Kane: Sum of its parts
Government and private-sector officials can find value in viewing the federal marketplace as a segmented entity.
Grouping federal agencies with similar missions and characteristics can help companies achieve horizontal growth in their markets. Grouping could and perhaps should help agency officials who have common needs collaborate and accept new private-sector vendors with fresh insight into mission needs.
For example, officials at a private-sector firm with policy credentials could serve many agencies in the oversight and regulation sector, bringing new vision and ideas from their experience and background.
Here is my arbitrary segmentation of the federal marketplace:
Commerce and productivity The Commerce, Agriculture, Interior and Treasury departments; the U.S. Postal Service; and the Office of Management and Budget.
Defense and security The Defense, Homeland Security, Justice and State departments and intelligence agencies such as the CIA and National Security Agency.
Oversight and regulation The Government Accountability Office, the Federal Deposit Insurance Corp., inspectors general and other regulatory commissions.
Physical health The Department of Veterans Affairs, Department of Health and Human Services and the National Institutes of Health.
Workforce and human relations The Labor Department and the Office of Personnel Management.
Housing and transportation The Department of Housing and Urban Development and the Transportation Department.
Conservation and energy The Energy Department and the Environmental Protection Agency.
Other market analysts may revise the categories, adding or combining agencies and categories. With this analysis, company officials could expand their presence in a broader or more targeted market. The process works for small and large businesses. Gaining credentials within a new agency is a direct route to more business.

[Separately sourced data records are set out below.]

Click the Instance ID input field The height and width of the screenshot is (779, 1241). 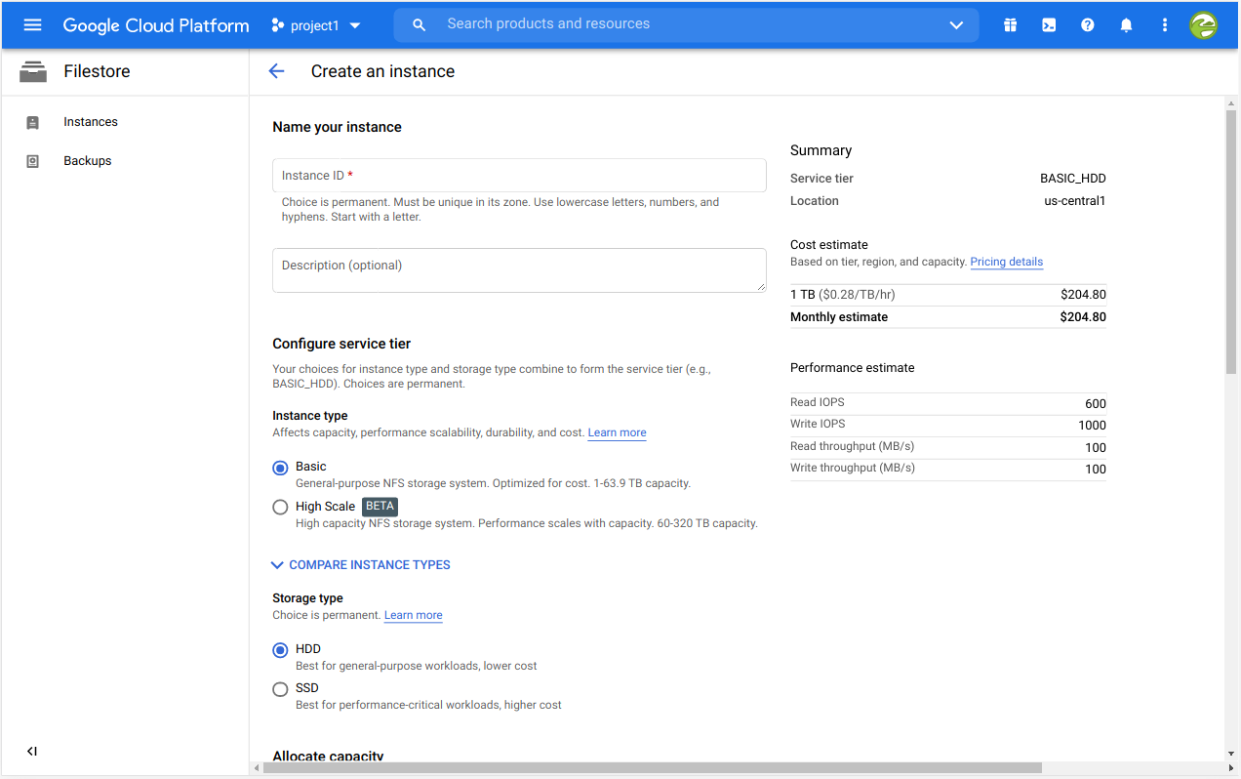point(519,176)
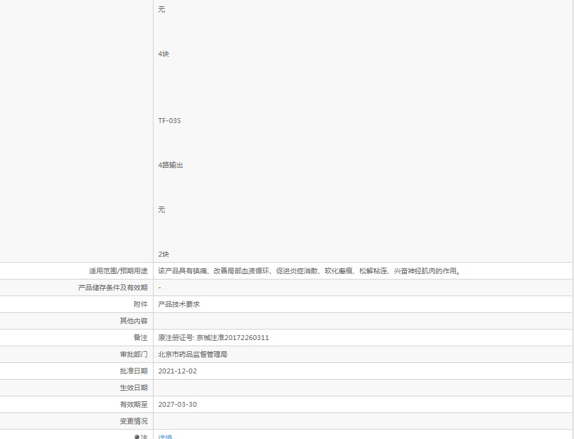Click the 审批部门 row label

click(134, 354)
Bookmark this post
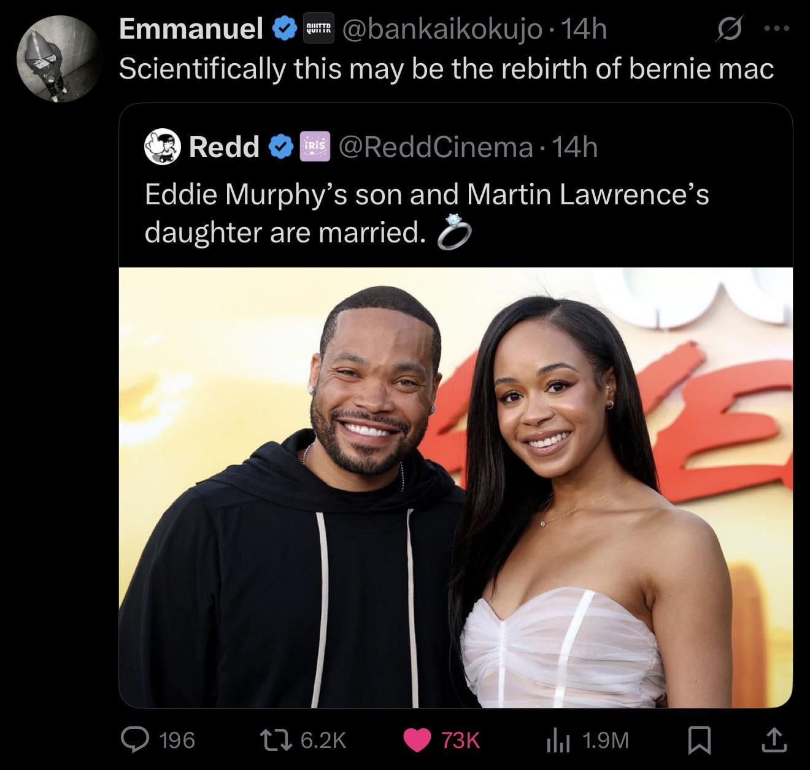The image size is (810, 770). click(698, 740)
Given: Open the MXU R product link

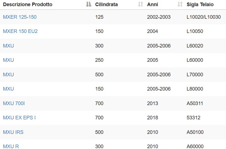Looking at the screenshot, I should (11, 146).
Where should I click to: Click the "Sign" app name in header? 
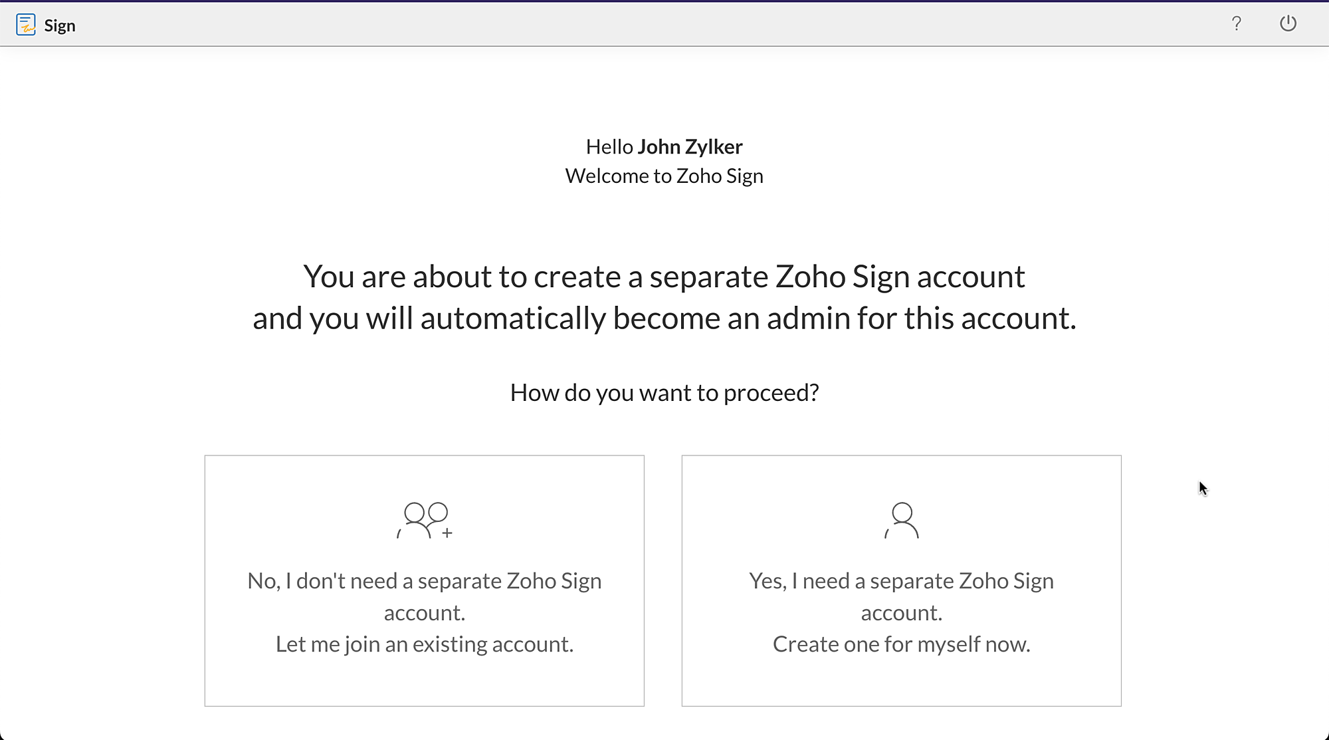[60, 26]
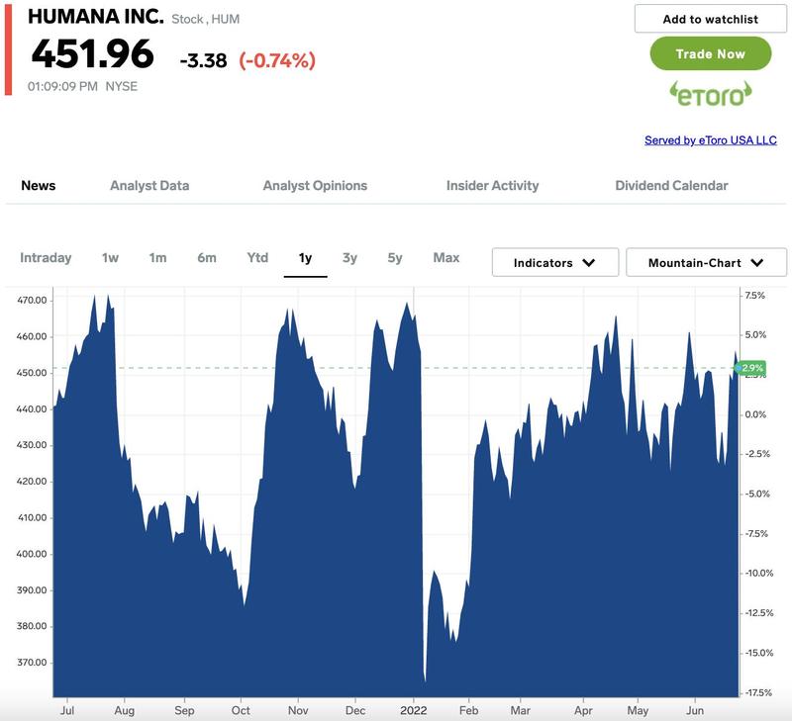This screenshot has width=792, height=721.
Task: Choose the Ytd chart range
Action: pyautogui.click(x=257, y=258)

For small businesses, concentrating business development on matching limited resources to a specific segment's requirements can improve marketing and operational efficiency. Reviewing a company's success can help increase sales through horizontal expansion.

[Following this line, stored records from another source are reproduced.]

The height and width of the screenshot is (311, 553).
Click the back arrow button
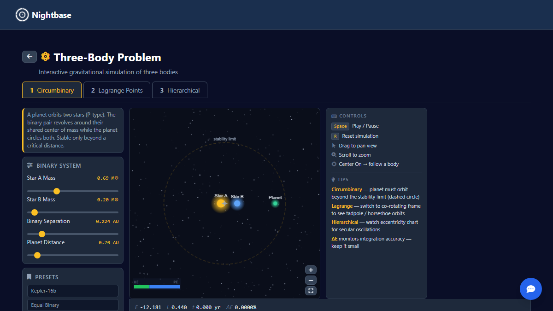pyautogui.click(x=29, y=56)
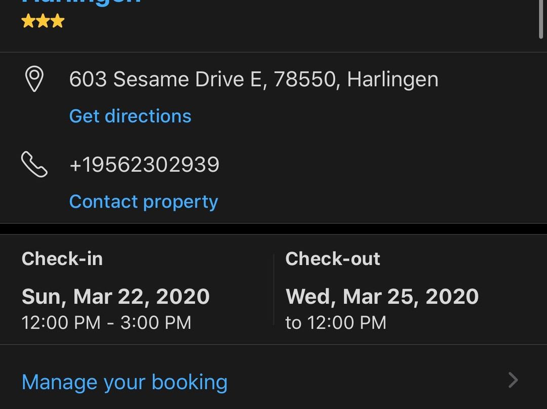Click the last yellow rating star
Screen dimensions: 547x409
pos(58,21)
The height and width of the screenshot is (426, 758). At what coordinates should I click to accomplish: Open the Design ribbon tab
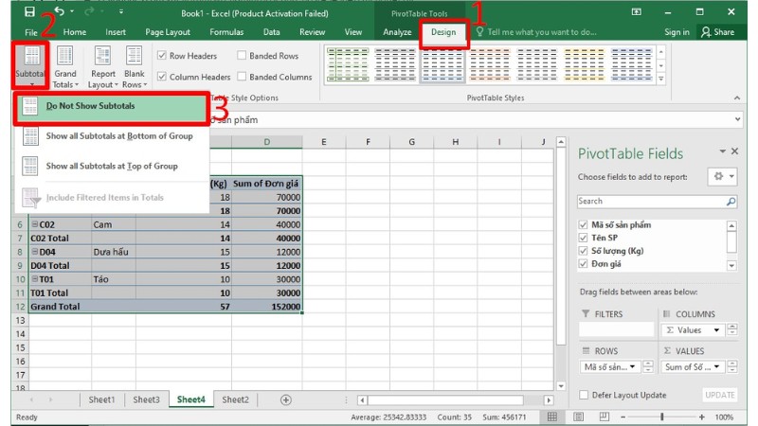tap(442, 31)
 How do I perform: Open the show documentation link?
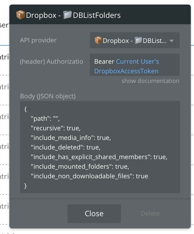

In his book "Marketing Insights from A to Z," Philip Kotler writes, "Instead of thinking that your compass has a 50 percent market share, it should see itself operating in a larger market where it enjoys less than 10 percent of that market."

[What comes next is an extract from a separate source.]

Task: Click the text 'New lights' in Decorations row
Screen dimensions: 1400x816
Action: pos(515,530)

Kotler cites some examples from the private sector. The late Roberto Goizueta, when he was chief executive officer at Coca-Cola Co., stressed that although the beverage giant had 35 percent of the soft drink market, it had only 3 percent of the total beverage market.
Horizontal marketing within federal agencies sharing similar characteristics may add new customers and growth. Agency officials also seek collaborative efforts. They may find value in working together to share common concerns and initiatives geared toward citizens.